As for Slack, it adopts quite a lot from IRC, too, and even hosted an IRC gateway (and XMPP) until 2018. Sure, it has persistence and a fancy GUI, but it maintains channels, mentions, one-on-one chats, and even slash commands. The company even acknowledges this:

When it came time to build Slack, we wanted to capture the best parts of IRC in the context of running a business

When it comes to bots in chatrooms, those also date back to IRC. Eggdrop and Infobot walked so Twitch’s Nightbot and Slack’s Slackbot could run. Obviously, modern bots can do way more, but they also follow a trail that was first carved out and embarked upon in the 90s.

Finally, when it comes to Discord “servers,” the IRC influence is very clear. The individual channels are just like channels on an IRC server, and practically every chat tool in that vein uses “channels” as a way to differentiate between topics — complete with a hashtag, too.

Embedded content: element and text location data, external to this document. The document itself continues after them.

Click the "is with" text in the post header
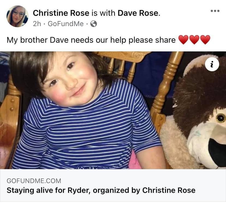Viewport: 226px width, 204px height. click(x=103, y=13)
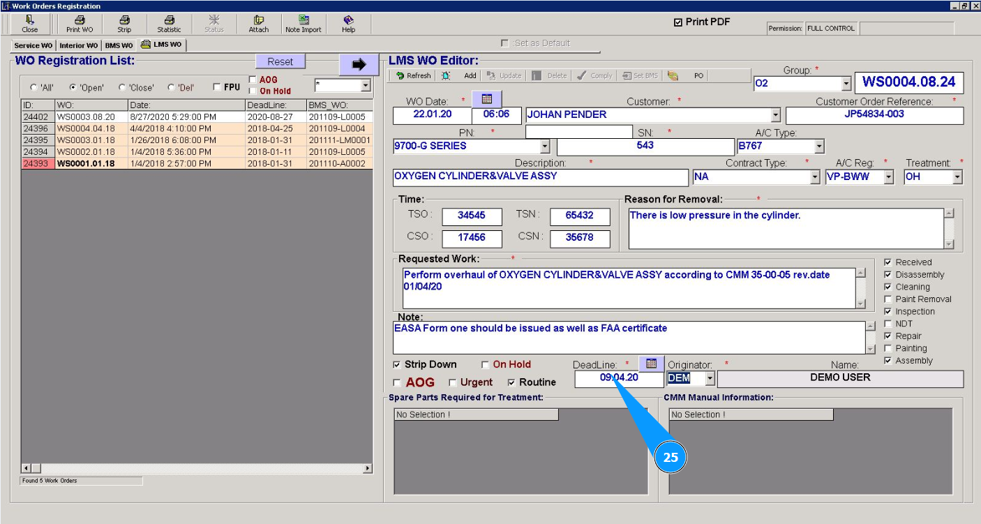Image resolution: width=981 pixels, height=524 pixels.
Task: Enable the Paint Removal checkbox
Action: pos(888,299)
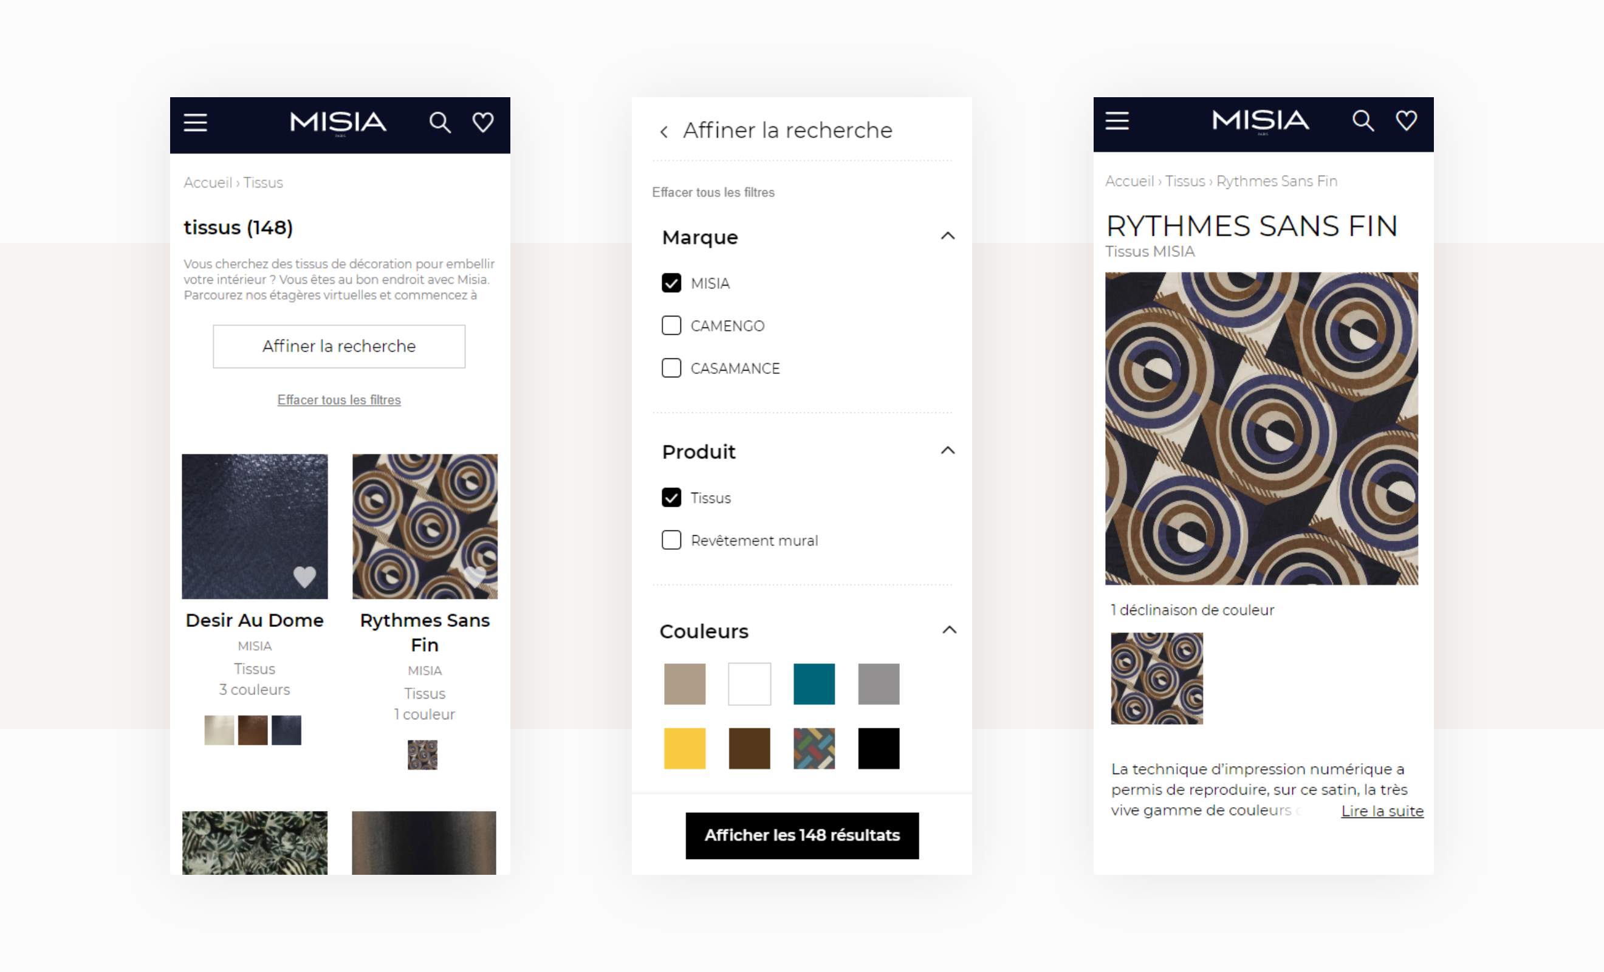This screenshot has height=972, width=1604.
Task: Check the Revêtement mural product option
Action: click(671, 540)
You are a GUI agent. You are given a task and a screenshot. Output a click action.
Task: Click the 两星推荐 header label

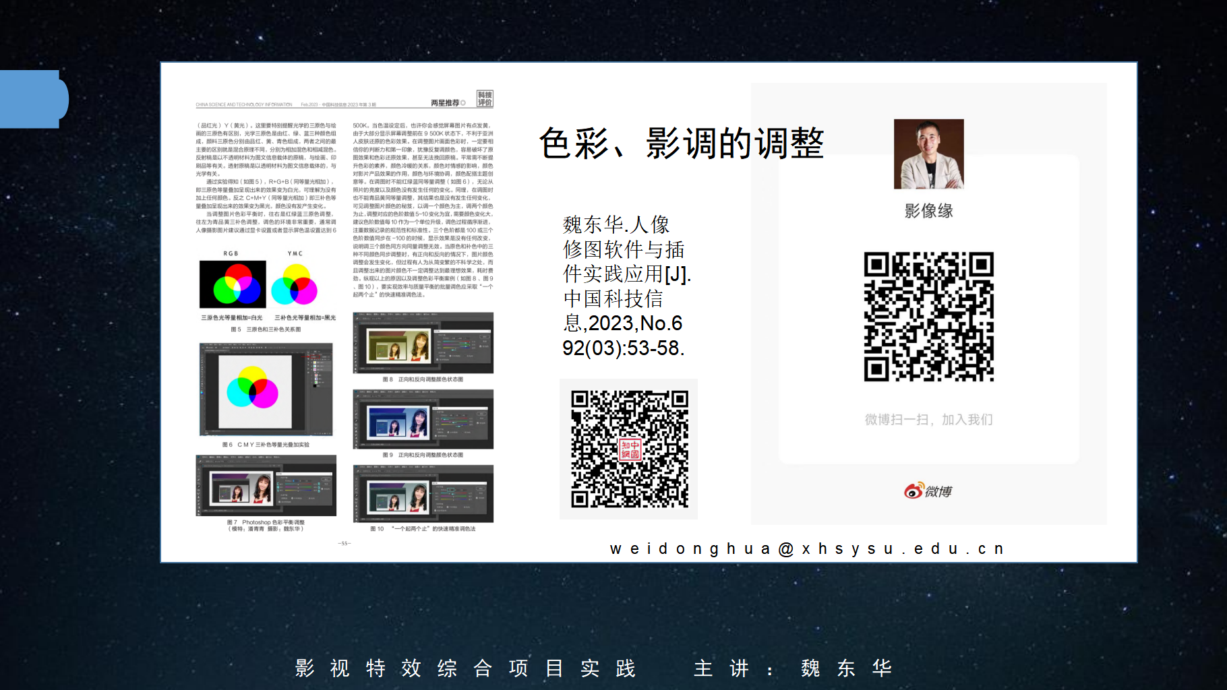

To the average person who never touched IRC, the influence might be invisible. But across internet culture, tools, and the everyday services we know and love (or tolerate), the similarities are undeniable. It was a massively influential tool for building communities, and nearly two decades after its peak, it still feels like nothing out there manages to best IRC in terms of simplicity. There’s no algorithm deciding what you see, no message reactions, just humans exchanging text.

On a personal note, IRC taught me a lot. Learning to type quickly (to keep up with fast channels), communicating clearly over text, and speaking with people from all over the world and from all kinds of cultures were all things I picked up on IRC. My first programming experiences were on IRC, and there are people I still speak to that I met on IRC.

If you’ve never tried IRC, it’s still out there waiting for you. It may feel empty compared to the messaging tools of today, but over time, you may find that to be the appeal.